Hundreds of thousands of Americans, white and black, see policing as seriously problematic. Liberals tend to think that institutions in America are structured just fine with a need for mending here and there. Many liberals in traditional fashion tend to believe policing in America is okay, but a few problems have developed that require tinkering around the edges.
Progressives tend to see some institutions as problematic in their structures and functions. Thus, there are calls for defunding police departments—meaning different things to many people. Many view the police’s current duties as too broad, involved in areas that require other types of expertise, like mental health and domestic violence.
But others see the remaining functions of policing as problematic, especially in the case of race and policing in America.
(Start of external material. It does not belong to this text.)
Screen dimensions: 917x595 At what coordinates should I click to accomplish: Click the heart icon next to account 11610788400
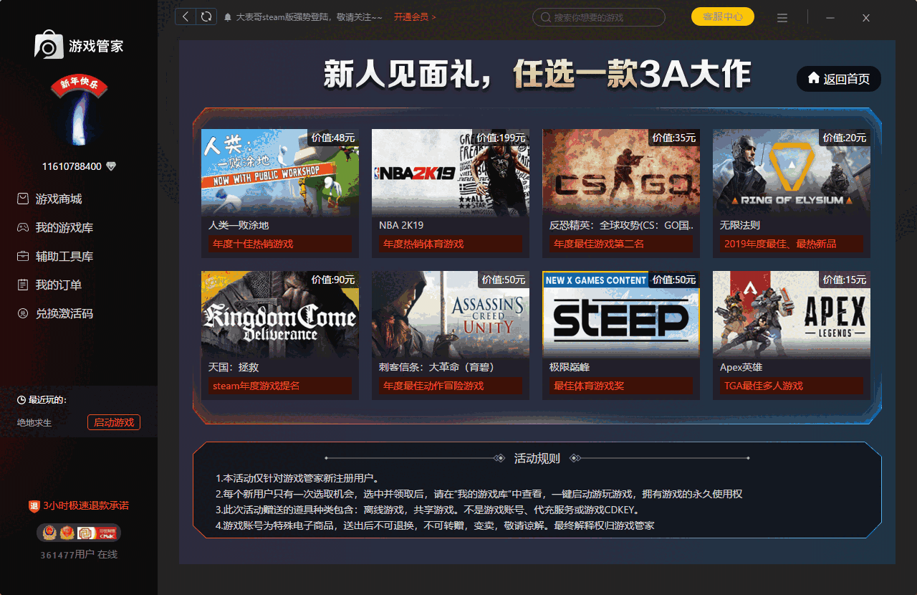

The utility of discussing racism as an attribute of institutions becomes apparent when we explain that it was permissible and legal to discriminate against African Americans not long ago. Racial discrimination was done not so much by individuals but by institutions in society—through their policies and practices. And if those institutions have not changed their policies and practices, they are still discriminating by race.
Legislation, known as Black Codes, was enacted in the independent states and commonwealths following the Revolutionary War to institutionalize and legalize the customs and practices on which slavery rested before the founding of the nation.
According to Wintersmith’s 1974 book, Police and the Black Community, the relationship between the black community and the police started with the enforcement of the Black Codes. He asserts that few counties in the slave states did not have a local police patrol known as “patterollers,” whose primary responsibility was to contain the slaves and enforce the Black Codes.
According to Wintersmith, these patterollers (patrollers) were usually poor, young whites, who did not own slaves but whose favorite sport was Negro catching, watching, and intimidating. After the Civil War, these Black Codes were subsumed under Jim Crow and the legal doctrine of segregation. Police officers were the principal agents of the violent repression of black Americans.
And after the Jim Crow era ended, some policing practices changed, but the basic functions did not. Quite simply, law enforcement protects white communities and polices black communities. And there is almost a direct line from that fact to today’s police using excessive force against African Americans.
Over surveillance of black communities has undoubtedly led to racial profiling, which is the precipitating event in many police-black citizen encounters involving excessive use of force.
A colleague, Ronnie Dunn, and I demonstrated in our book, Racial Profiling: Causes & Consequences, that contrary to widespread belief, problematic police behavior is not necessarily the result of a few “bad apples.” It is usually the result of policies and practices.
Consequently, better training of police officers will not bring much change. The structure and function of police departments need changing, or at least their policies and practices.
Two weeks after George Floyd’s death, 16 state legislatures had introduced, amended, or passed 159 bills and resolutions related to policing. That suggests many officials knew something was racially wrong with policing beforehand. And they wanted to demonstrate that at least they were doing something about it.
While I accept all reform as useful, much of it we must classify as necessary but not sufficient to solve the problem of police killing black folks.
At least three states have passed legislation reforming policing. The state of Colorado passed a sweeping police accountability bill. Among other things, it limits the use of deadly force, requires the use and public release of videos if police misconduct is alleged, and requires the collection and reporting of data on police-citizen encounters.
New York repealed the infamous Section 50-a of the NY Civil Rights Law, which had kept records of police misconduct as confidential personnel matters. Other provisions of laws passed in New York and Iowa address such things as banning chokeholds.
Much of the legislation passed and or discussed across the country does not address many of the things that shield police from prosecution for misconduct–and encourages misconduct–like qualified immunity, police unions, and state law enforcement bill of rights laws.